Though formally in five parts, it has three roughly equal sections. The first section (parts 1 and 2) discusses content and canon. A brief assertion of the Bible as the Word of God precedes a basic description in Part 1 of OT and NT, in their various sections and traditions (Hebrew, LXX, Vulgate etc.). Part 2 discusses languages and writing, then the books within and outside OT and NT canons. Much of Part 1 is first level survey, and certainly useful at that level. But some material seems out of place here, for instance historical background of the NT, the synoptic problem, unity of the covenants. The sections on canon includes much good material, but sometimes matters of faith are asserted as fact, for instance that the law was authoritative ‘almost immediately’ (101, quoting Exod. 24:3–8). Also the section on NT evidence for the OT canon ignores Zechariah’s problematic lineage (Matt. 23:35) and quotes Jesus’ single tripartite description of the OT (Luke 24:44) while ignoring the many bipartite ones (‘law and prophets’, 109).

The middle section covers transmission and textual criticism of each testament in Part 3, and early versions and first printed Greek NTs (somewhat misplaced) in Part 4. These are good, workmanlike introductions, with clear descriptions and probably the right amount of detail at this level—except for ‘Dead Sea Scrolls’, which receives much less space than some later versions (Ethiopic, Arabic) but merits far more. Also, ‘Recent Hebrew Bible’ should at least have noted the revised BHS (BH Quinta) and the Hebrew University Bible.

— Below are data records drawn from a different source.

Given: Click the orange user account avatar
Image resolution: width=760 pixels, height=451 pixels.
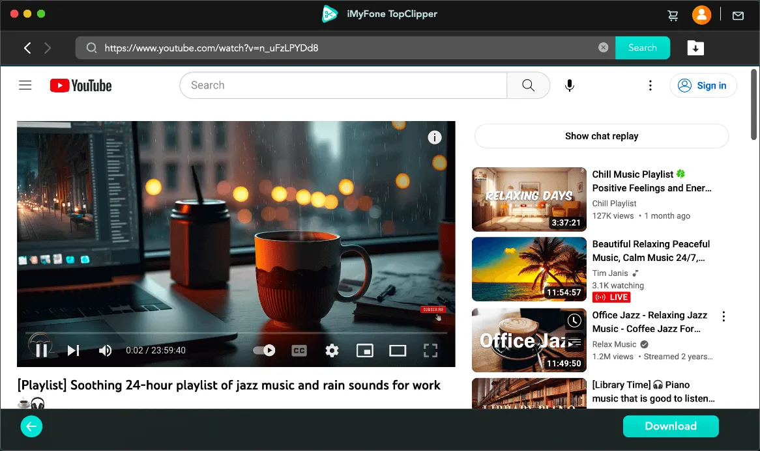Looking at the screenshot, I should [x=701, y=15].
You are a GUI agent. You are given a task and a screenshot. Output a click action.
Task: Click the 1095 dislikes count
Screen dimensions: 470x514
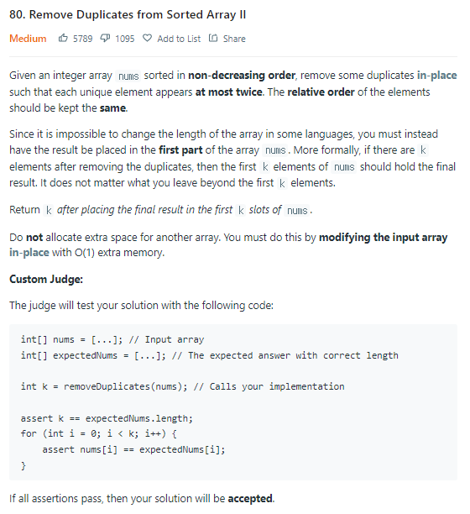point(125,39)
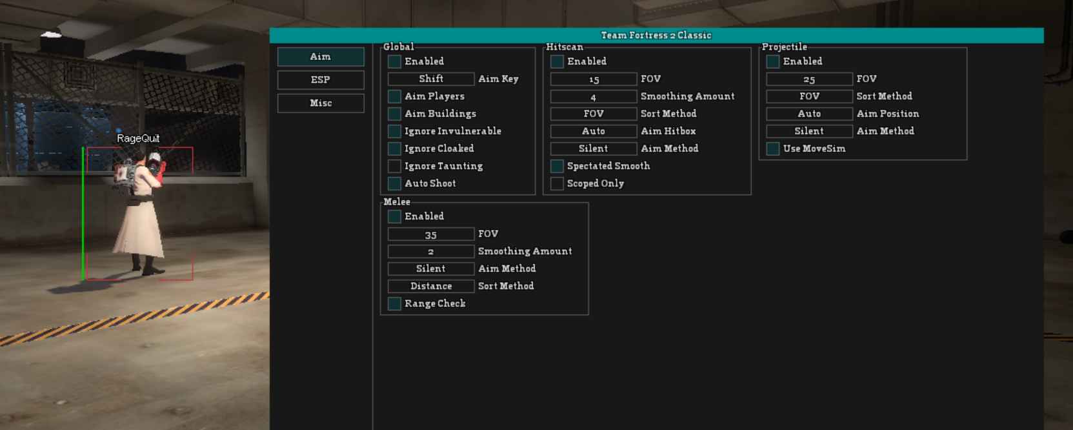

The final section (Part 5) discusses English translations in four chapters (pre-1611; 1611 and revisions, pre-1950, post-1950) with a short conclusion on translation issues. Over thirty different translations are analysed in detail, usually covering history, features, reception and evaluation, and giving the Lord’s prayer as an example. Some twentieth century versions are not of only historic interest, and treatment could have been briefer (e.g. Weymouth, Moffat, Confraternity, Phillips, Berkeley). Generally the descriptions are good and comments measured and helpful. However, it is hardly appropriate to impose our interpretation of italicisation onto the AV (310), to repeat without comment F.F. Bruce’s fulsome evaluation of the RSV written in the pre-NIV era (324), or to critique the NRSV for one edition’s size of footnote letters (333). There is a rather brief discussion of ‘The King James Debate’, but sadly no acknowledgement, let alone discussion, of the much more important inclusive language debate. Also the crucial issue of translating idioms is simply mentioned (401), without showing how it is resolved in important current versions.

The numerous illustrations and tables are generally well-chosen and helpful. However, table summaries can be deceptive, for instance Table 3.5 (45) suggests a single LXX order of OT books, whereas the later text (47) and appendix (50) rightly notes the variety. The format leads to some repetition, for instance critique of the AV (314f., 339f.). More importantly, occasional mistakes betray insufficient expertise, for instance Hebrew script as Assyrian (82), a single Aramaic word (in Gen. 31:47) described as a passage (86). In fact, the book draws repeatedly on others: the names of Bruce, Beckwith, J.P. Lewis and Kubo-Sprecht abound. Unfortunately it was not checked well enough, not even in this ‘corrected edition’; for instance, about half the errors noted in the WTJ review (62.2, 2002, 306–309) were not picked up. The publishers should have waited to read it!

So does it succeed? Yes, largely, for conservative first level students. But it needs to be complemented with other works, both to engage more directly with critical scholarship and to correct occasional mistakes.